元代,澎湖巡检司的设立,使闽台之间的密切关系更进一步。福建沿海居民移居台湾的人数也有所增加,在《永春岵山陈氏族谱》及《南安丰州陈氏族谱》中,均发现有元代迁台的记载。[10](P2)明朝以后,福建迁台的移民更多。据《安平颜氏族谱》记载:“十世龙源,字日盘,……生嘉靖甲午年(1534年),卒失考,葬台湾”。[11](P155)又惠安东园人庄诗,生嘉靖壬寅年(1542年),因“少遭兵变,与兄赴台湾谋生”。[12](P3)崇祯元年(1628年),郑芝龙接受明朝政府的招抚后,恰逢福建大旱,便与福建巡抚熊文灿商议,“乃招饥民数万人,人给银三两,三人给牛一头,用海泊载至台湾,令其苃舍开垦荒地为田”。[13](1632年3月条,P40)郑芝龙为福建南安石井人,其招揽的饥民多为闽南人。其子成功在抗清过程中,亦将其部将及家眷移至台湾,据施琅《尽陈所见疏》中估计:“至顺治十八年,郑成功亲带去水陆伪官兵并眷口共计三万有奇”。[14](P53-54)这些官兵家眷也多为闽南人。清廷为割断郑氏的物资来源,实行海禁迁界政策,给沿海百姓带来沉重灾难。许多百姓流离失所,家破人亡,许多人因生活所迫不得以只能投靠郑氏集团。江日昇《台湾外纪》载:“郑成功每与诸将言及五省沿海人民移徙内地之事就谈戏曰:‘吾欲留此数茎发,累及桑梓人民!且以数千里膏腴渔盐之地百万亿生灵,一旦委而弃之,将以为得计乎?……今当驰令各处,收沿海之残民,移我东土,开辟草莱,相助耕种。”[15](卷五,P170)这些移居台湾沿海残民大多为闽南人,他们带去了先进的生产工具与生产技术,为台湾的开发作出重大贡献,闽台间的密切关系更进一步。
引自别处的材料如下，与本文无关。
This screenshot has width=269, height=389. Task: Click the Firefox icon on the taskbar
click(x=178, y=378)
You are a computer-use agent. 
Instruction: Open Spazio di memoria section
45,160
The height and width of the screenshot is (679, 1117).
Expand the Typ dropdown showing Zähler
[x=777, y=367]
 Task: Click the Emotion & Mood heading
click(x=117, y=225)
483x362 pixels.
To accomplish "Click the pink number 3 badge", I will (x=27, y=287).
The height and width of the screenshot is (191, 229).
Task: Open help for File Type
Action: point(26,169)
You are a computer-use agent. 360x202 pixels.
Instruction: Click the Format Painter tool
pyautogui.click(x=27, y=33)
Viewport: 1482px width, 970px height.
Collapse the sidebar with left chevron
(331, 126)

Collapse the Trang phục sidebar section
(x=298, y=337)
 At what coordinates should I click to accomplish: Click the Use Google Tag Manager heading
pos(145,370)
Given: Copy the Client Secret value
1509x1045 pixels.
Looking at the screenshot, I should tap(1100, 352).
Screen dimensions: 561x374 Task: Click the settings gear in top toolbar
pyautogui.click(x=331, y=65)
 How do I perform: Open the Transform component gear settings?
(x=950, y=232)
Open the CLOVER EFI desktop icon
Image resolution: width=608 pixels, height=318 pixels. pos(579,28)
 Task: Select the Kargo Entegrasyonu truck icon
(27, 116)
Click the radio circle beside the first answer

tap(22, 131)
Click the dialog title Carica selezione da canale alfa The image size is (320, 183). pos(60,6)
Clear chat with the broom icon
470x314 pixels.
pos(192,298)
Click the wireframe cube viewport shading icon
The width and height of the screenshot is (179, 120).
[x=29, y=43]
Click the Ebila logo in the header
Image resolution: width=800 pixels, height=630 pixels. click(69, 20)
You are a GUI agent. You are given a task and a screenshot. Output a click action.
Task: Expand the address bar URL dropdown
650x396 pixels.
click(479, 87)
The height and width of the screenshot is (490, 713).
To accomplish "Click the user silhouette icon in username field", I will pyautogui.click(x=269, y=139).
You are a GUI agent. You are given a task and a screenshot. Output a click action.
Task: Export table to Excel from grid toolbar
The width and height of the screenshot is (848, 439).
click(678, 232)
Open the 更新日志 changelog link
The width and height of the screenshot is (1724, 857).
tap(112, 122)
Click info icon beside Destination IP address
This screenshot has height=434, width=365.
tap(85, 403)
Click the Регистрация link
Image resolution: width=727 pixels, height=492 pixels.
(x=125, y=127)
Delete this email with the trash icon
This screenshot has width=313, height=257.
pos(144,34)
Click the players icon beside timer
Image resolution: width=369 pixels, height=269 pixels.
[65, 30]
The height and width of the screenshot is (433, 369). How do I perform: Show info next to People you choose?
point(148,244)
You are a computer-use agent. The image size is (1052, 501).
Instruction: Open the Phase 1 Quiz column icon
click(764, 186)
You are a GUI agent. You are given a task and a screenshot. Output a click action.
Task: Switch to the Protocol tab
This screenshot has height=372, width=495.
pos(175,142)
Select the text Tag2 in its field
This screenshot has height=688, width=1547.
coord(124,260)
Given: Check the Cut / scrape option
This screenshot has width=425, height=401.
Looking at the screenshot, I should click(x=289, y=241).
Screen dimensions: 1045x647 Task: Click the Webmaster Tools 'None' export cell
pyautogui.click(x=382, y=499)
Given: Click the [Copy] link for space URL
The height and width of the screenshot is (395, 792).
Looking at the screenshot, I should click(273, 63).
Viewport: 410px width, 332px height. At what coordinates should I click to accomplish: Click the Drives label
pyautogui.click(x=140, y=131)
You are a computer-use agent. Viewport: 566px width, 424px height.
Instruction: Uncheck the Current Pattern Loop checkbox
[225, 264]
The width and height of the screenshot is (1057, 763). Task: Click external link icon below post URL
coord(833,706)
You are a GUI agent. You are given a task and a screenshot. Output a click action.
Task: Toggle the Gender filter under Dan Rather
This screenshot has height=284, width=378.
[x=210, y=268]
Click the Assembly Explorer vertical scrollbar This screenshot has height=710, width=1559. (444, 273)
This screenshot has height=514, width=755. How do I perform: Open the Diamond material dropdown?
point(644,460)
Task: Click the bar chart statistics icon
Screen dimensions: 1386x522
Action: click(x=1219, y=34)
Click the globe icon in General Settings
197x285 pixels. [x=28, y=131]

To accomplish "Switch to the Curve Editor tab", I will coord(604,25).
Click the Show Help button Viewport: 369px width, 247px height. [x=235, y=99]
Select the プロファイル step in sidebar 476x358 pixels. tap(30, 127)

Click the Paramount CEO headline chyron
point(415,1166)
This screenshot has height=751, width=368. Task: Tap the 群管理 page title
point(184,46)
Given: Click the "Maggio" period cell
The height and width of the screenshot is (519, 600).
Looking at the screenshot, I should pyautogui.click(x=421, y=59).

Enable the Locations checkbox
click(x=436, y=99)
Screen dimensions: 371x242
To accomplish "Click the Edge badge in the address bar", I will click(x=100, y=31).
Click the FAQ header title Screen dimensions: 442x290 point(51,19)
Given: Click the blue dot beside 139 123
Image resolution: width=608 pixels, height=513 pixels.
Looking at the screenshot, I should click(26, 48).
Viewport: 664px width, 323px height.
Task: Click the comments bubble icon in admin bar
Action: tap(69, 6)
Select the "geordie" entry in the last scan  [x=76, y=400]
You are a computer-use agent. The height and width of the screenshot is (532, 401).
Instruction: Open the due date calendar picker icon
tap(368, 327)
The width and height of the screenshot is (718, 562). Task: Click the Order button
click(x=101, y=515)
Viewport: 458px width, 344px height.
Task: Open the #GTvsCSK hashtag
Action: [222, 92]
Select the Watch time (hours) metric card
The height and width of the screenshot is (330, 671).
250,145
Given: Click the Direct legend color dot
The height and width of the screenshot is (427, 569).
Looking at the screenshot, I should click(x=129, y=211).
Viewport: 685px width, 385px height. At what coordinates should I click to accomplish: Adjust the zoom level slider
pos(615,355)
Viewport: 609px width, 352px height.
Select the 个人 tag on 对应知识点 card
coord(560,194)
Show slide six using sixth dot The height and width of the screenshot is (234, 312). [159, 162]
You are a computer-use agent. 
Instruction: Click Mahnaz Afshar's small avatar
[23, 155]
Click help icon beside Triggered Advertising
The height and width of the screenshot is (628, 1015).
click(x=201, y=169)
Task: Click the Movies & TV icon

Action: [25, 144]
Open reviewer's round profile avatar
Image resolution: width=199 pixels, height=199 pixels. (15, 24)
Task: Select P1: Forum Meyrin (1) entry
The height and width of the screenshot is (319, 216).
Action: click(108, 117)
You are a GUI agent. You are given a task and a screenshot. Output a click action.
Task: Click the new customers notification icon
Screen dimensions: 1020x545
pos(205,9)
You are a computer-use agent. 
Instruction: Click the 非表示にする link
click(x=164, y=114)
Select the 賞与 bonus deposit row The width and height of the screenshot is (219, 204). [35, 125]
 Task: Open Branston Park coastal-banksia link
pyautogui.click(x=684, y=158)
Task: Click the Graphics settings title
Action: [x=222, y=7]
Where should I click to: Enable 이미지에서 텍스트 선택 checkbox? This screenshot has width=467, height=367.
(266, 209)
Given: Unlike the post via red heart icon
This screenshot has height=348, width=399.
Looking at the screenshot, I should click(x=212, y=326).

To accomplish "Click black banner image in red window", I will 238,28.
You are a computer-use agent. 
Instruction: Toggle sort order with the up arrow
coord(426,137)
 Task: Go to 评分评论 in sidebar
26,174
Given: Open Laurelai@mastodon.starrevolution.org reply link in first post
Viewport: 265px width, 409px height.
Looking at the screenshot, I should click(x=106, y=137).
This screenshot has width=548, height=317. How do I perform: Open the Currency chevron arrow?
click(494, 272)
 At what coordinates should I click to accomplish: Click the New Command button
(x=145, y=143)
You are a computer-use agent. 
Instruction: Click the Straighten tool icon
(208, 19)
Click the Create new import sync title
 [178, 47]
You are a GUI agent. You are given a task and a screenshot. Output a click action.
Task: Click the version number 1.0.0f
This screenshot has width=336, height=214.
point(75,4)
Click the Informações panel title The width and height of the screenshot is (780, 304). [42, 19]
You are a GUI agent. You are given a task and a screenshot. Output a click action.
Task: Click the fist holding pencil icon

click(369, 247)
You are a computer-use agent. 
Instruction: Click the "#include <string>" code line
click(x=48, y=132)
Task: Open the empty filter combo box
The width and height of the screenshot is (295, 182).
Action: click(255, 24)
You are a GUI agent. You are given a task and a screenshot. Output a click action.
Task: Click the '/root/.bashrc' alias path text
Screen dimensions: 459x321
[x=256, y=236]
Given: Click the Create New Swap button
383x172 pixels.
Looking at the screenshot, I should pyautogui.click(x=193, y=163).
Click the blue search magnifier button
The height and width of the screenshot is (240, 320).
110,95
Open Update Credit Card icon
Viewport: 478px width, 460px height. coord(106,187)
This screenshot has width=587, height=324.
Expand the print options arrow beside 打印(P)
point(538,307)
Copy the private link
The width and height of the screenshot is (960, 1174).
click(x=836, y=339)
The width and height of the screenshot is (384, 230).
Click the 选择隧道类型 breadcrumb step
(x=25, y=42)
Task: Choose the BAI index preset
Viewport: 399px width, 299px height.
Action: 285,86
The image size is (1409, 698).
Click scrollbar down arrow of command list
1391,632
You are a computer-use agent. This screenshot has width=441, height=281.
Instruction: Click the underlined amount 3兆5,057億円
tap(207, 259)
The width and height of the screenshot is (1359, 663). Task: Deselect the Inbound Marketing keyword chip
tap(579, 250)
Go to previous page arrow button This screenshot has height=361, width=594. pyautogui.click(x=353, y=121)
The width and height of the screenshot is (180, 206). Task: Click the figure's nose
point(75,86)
闽台关系最密切的是在郑氏时期。郑成功在未收复台湾之前,占据厦门为其抗清基地。郑成功收复台湾后,根据厦门已建立的制度,亦在台湾建立了一套相似的政权机构与管理体制。因此,台湾早期的政治制度是由郑成功建立的。1661年,郑成功“以热兰遮城为安平镇,改名王城,建桔柣门,志故土也。赤嵌城为承天府,总曰东都。设府一县二,以杨朝栋为承天府尹,祝敬为天兴知县,庄之列为万年知县,澎湖别设安抚司,各戍重兵,以周全斌总督南北诸路”。[16](卷二《建国纪》,P18)并将在厦门长期实行的乡治和保甲制度移入台湾。“东宁初建,制度简陋”,当时的谘议参军陈永华便“分都中为东宁、西定、定南、镇北四坊,坊置签首,理庶事。制鄙为三十四里,里有社,社置乡长;十户为牌,牌有手;十牌有甲,甲有首;十甲有保,保有长;理户籍之事。”[17](卷二十九《陈永华传》,P399-400)从中可以看出,台湾早期的政治军事制度是经郑成功从厦门移植过去的,这使得厦门与台湾存在密切的政治军事关系。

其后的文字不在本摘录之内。